Le rapport américain «contient des conclusions et des informations erronées», a contesté le ministère des Affaires étrangères saoudien dans un communiqué. «Le gouvernement d’Arabie saoudite rejette totalement les conclusions fausses et préjudiciables contenues dans le rapport concernant la direction du royaume et ne peut les accepter en aucun cas (…)», a ajouté le ministère. Jeudi, Joe Biden avait appelé le roi Salmane, probablement pour déminer l’effet provoqué par la publication du rapport du renseignement. Aucune des deux capitales n’y avait fait allusion dans le compte rendu qui suivit l’entretien entre les deux leaders.

La Maison-Blanche avait affirmé que l’interlocuteur de Joe Biden serait le monarque. Il est probable que MBS sera snobé par le président américain, ce qui n’empêchera pas les contacts entre les responsables américains et le jeune et impétueux prince héritier. Déjà le patron du Pentagone l’a appelé.

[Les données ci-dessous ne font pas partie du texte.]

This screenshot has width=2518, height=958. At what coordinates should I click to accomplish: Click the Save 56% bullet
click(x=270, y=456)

Compte tenu de l’âge de son père, 85 ans, et de son état de santé, MBS concentre l’essentiel des pouvoirs en Arabie, et il paraît incontournable. Comme l’ont déclaré des responsables américains juste après la publication du rapport, il s’agit de «recalibrer» la relation avec l’Arabie, sans remettre en cause le partenariat stratégique, vieux de plus d’un demi-siècle, entre les deux pays. «Nous ne voulons pas d’une rupture, nous avons beaucoup d’intérêts en commun», a confié à l’agence Reuters un responsable américain.

 

Avant son élection, Joe Biden avait pourtant jugé que l’Arabie devait être traité comme un État «paria» pour cette affaire. Le président pourrait désormais utiliser ce rapport comme un moyen de pression afin d’arracher de Riyad les réformes que Washington juge indispensables, notamment en matière de droits de l’homme ou pour mettre un terme à la guerre menée par l’Arabie au Yémen.

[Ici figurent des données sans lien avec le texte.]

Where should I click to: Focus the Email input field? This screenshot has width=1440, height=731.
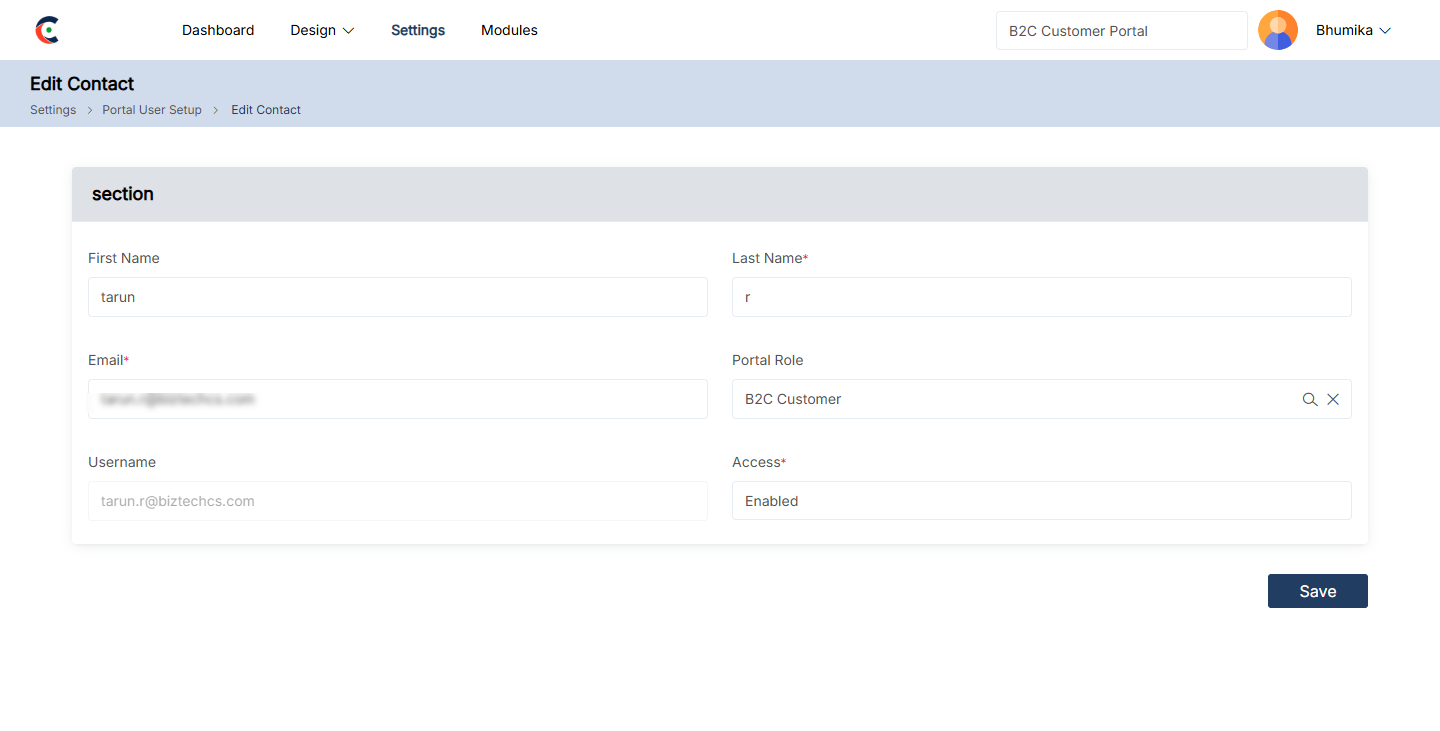(397, 399)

Critique du pouvoir saoudien après en avoir été proche, Jamal Khashoggi avait été démembré le 2 octobre 2018 dans le consulat de son pays à Istanbul par un commando d’agents venus d’Arabie saoudite. Son corps n’a jamais été retrouvé.

Après avoir nié l’assassinat, Ryad avait fini par dire qu’il avait été commis par des agents saoudiens ayant agi seuls. À l’issue d’un procès opaque en Arabie saoudite, cinq Saoudiens ont été condamnés à mort et trois condamnés à des peines de prison – les peines capitales ont depuis été commuées.